The firms intend to expand its reach in both Canada and the US.
The new financing round propels Validere Technologies Inc ’s financing to over $10 million so far.
Started back in 2015 in Harvard, the company is behind the creation of an artificial intelligence and IoT platform designed to help leverage both analytics and data in creating additional transparency in the oil and gas industry.
“More than $2 trillion worth of crude oil is traded annually. As oil constantly changes hands, batches mix together irreversibly changing the product’s quality. The industry largely bases important operational decisions on poor quality data,” explained Ian Burgess, Validere’s chief technology officer, and co-founder in a recent press release.
According to the press release, Validere intends to assist in solving this problem through utilizing IoT in making product quality more reliable not only by automating and consolidating data onto one platform.
It also utilizes AI to generate predictive insights that “guide optimal blending [of oil barrels], logistics, and trading decisions.”
The startup was developed at Harvard by Burgess who cleared his applied physics PhD at the university.

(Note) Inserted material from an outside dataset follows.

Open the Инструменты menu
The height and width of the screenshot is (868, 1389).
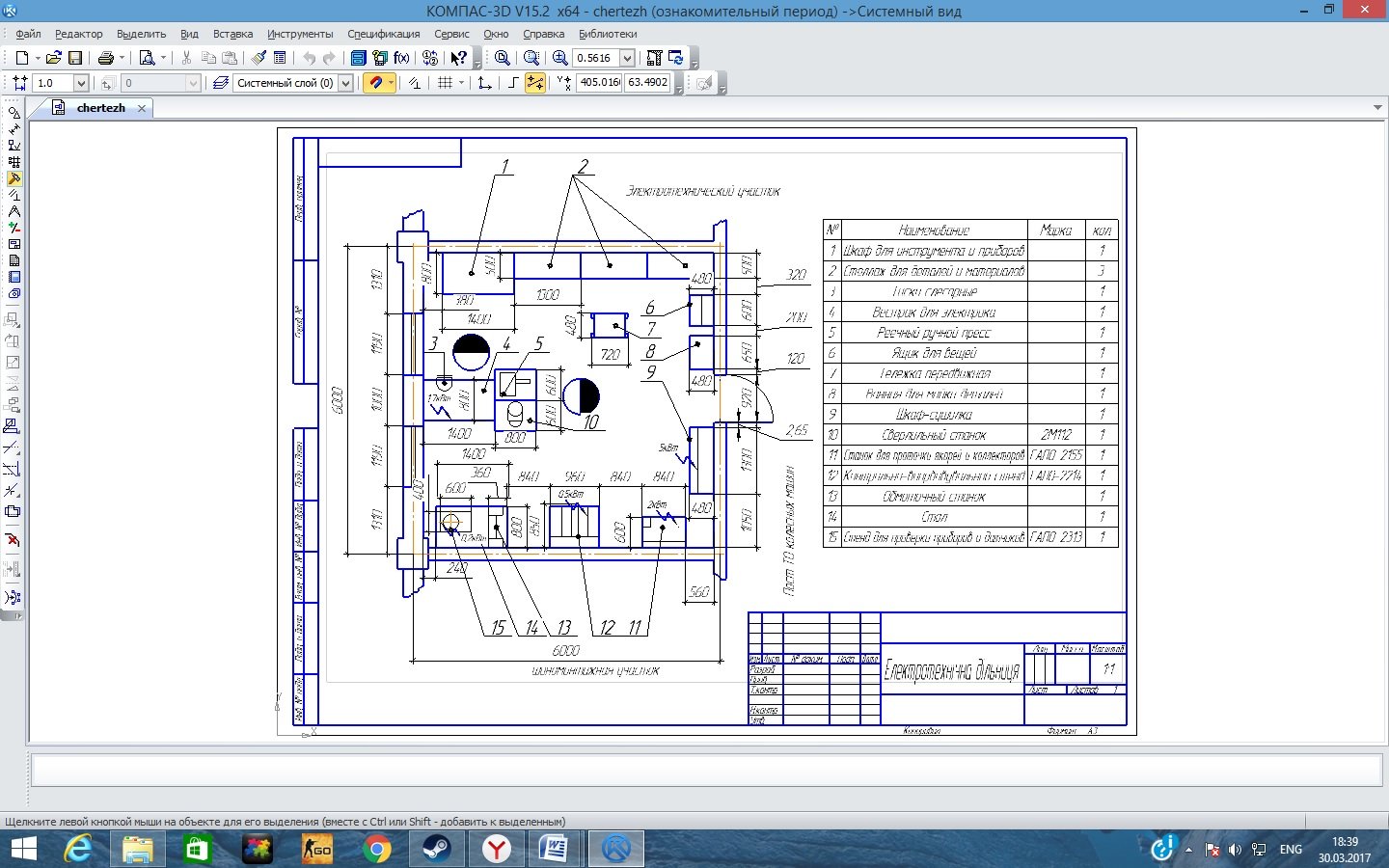[x=300, y=34]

He also holds a bachelor in both math and physics from the University of Waterloo. His Co-founder Nouman Ahmad worked previously for Apexa, a Toronto-based fintech startup.
Since its establishment, Validere Technologies has graduated from California-based Y-Combinator and Toronto-based Creative Destruction Labs. Initially, it rolled out its platform in 2016 in Canada and is currently based in Toronto with various offices in Calgary and Houston.
Early this year, the Canadian Innovation Exchange named Validere among the leading innovative technology startups in Canada.
According to the recent press release, the new financing announcement brings another achievement onto an already successful year for the company.
The round was backed by various investors including ZhenFund, Moment Ventures, Real Ventures, Y Combinator and Sallyport Investments.